For Chayes, everything fell into place as she realized, “Afghan government corruption was manufacturing Taliban.” From that revelation others followed. The Afghan government was not a weak state. In fact, it was all too effective at its core function — extracting wealth from the people of Afghanistan. Further, the United States government tolerated and often facilitated this corruption, assuming that this was simply how things were done. Looking beyond Afghanistan, Chayes saw an international problem in which developed nations tolerated and abetted corruption, which in turn fueled extremism and fostered instability.
In Thieves of State: Why Corruption Threatens Global Security Chayes, now a Fellow at the Carnegie Endowment for International Peace, highlights corruption as a human rights problem that underpins international security problems.
Later in 2009, Chayes became an advisor to the U.S. military and — in accordance with military preferences — developed slides illustrating the corruption networks. When she gave a talk in Europe, these particular slides electrified her audience. Attendees from around the world — Nigeria, Columbia, Central Asia, and the Balkans — all remarked that this was exactly how their own country worked.
The slide that Chayes and her colleagues produced portrayed the Afghan government as an organized crime syndicate. Lower officials paid higher executives for their positions. The point of a position was to extract money from those below. A police chief expected to be paid by his officers so he could pay off the appropriate officials to keep his position. The officer demanded payoffs from the people, both enriching himself and allowing him to send payments up the chain. The methods in which a position could be monetized were creative and innumerable. Governors took bribes to direct contracts to their cronies, who in turn subcontracted the job in exchange for more fees. This was an iterative process that continued until no money was left to do the actual work. Police chiefs received payments to ignore drug smuggling or ran opium cartels themselves. On more than a few occasions, Afghan kleptocrats turned to outright theft, for instance in the Kabul Bank case, in which nearly a billion dollars was taken from the bank and funneled offshore. While money flowed upwards, the higher echelons protected their underlings. Chayes describes Afghan President Hamid Karzai personally intervening to stymie the prosecution of even low-level officials for corruption.
The Afghan people, at the very bottom of this pyramid sent money upwards, receiving little in return. Frustrated, with no recourse or mode of appeal, they increasingly turned to religious extremism.
Westerners operating in the developing world engage fixers. From NGOs hiring a local facilitator to the United States supporting an autocrat, the fundamental principle is the same. The Westerners, not knowing how a society really functions, rely on a local liaison that can get things done. All too often, this fixer will use their role as interlocutor to obtain wealth.
Afghanistan was no different.
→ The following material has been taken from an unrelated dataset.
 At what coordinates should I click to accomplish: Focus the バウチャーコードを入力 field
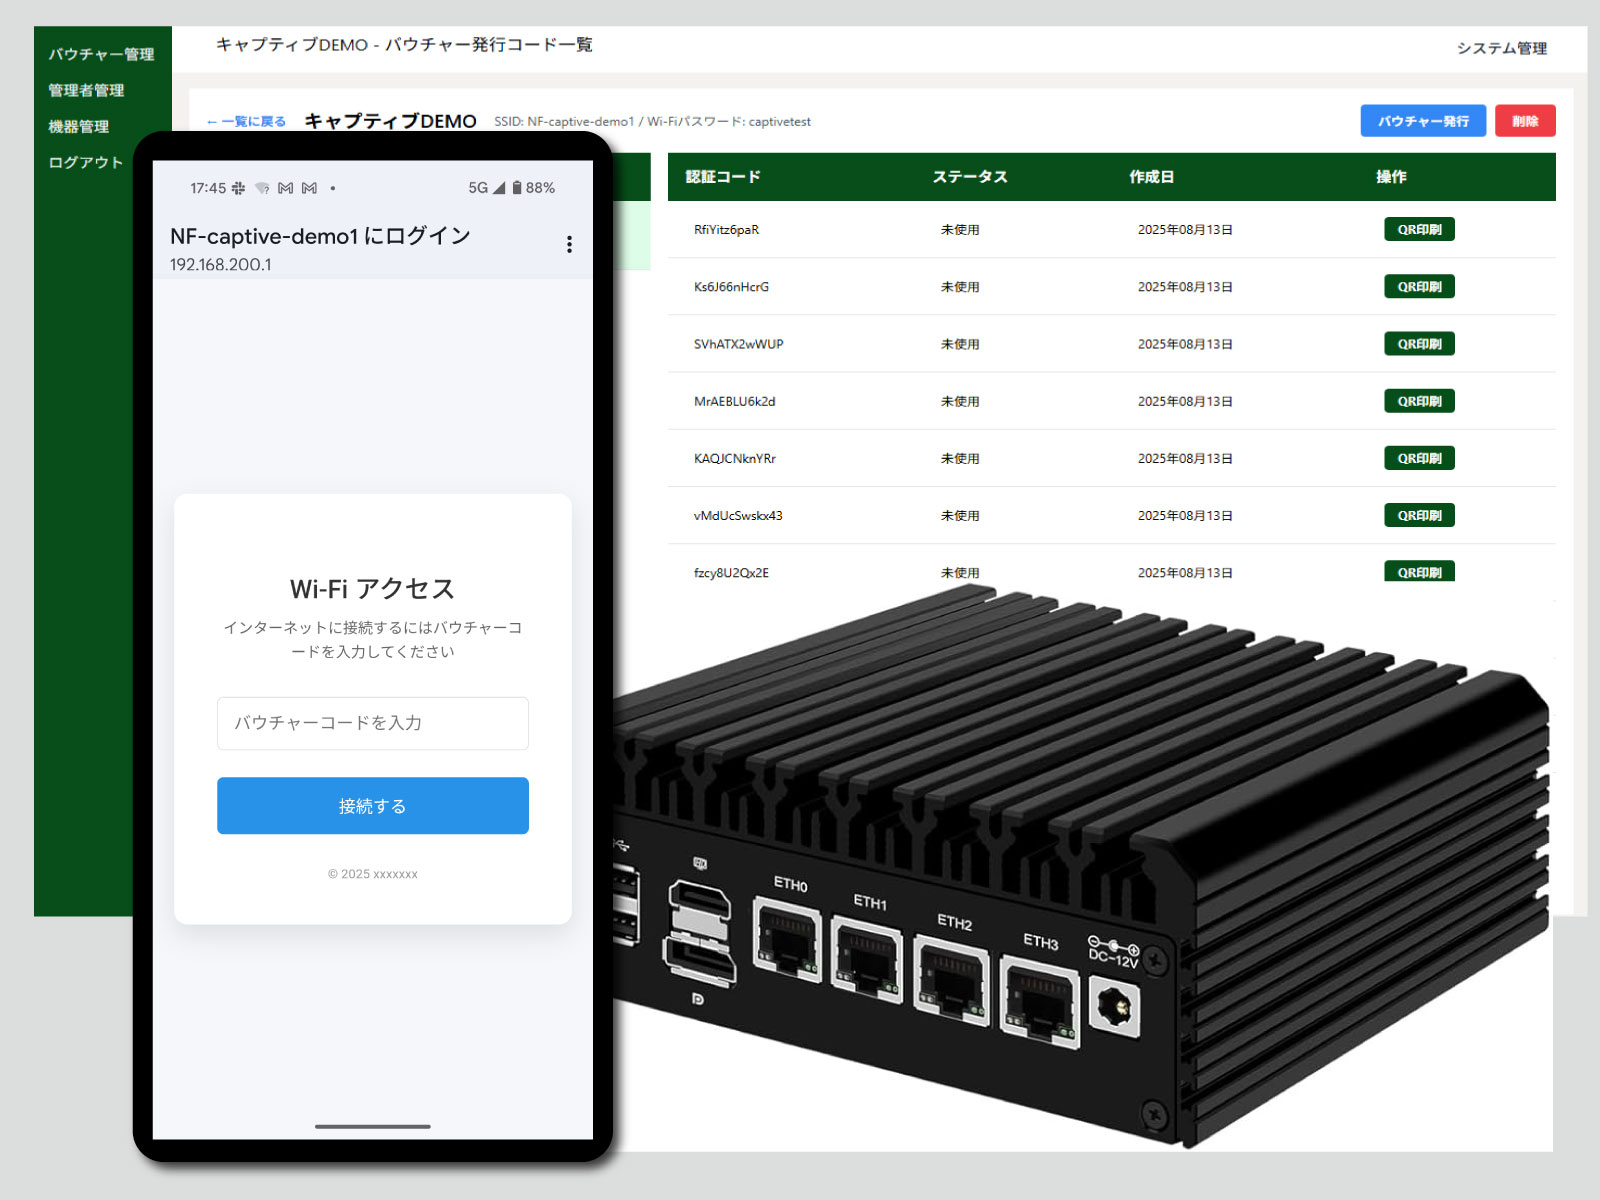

The United States and international community played a critical part in facilitating this vast network of theft and corruption. Foreign governments provided legitimacy to Karzai’s regime. Foreign troops provided muscle for Afghanistan’s kleptocrats, securing the regime’s existence (and allowing Karzai and his cronies to focus on extracting wealth). And of course, foreign governments and NGOs were a bottomless source of funds that could be embezzled, re-directed, and otherwise stolen.
This is where corruption becomes an international security problem. The Afghan people were aware that the United States and its allies were supporting the Karzai government and assumed that foreigners were fully complicit in and responsible for its depredations. Hatred for their government became hatred for the United States. This, Chayes found, was an international phenomenon.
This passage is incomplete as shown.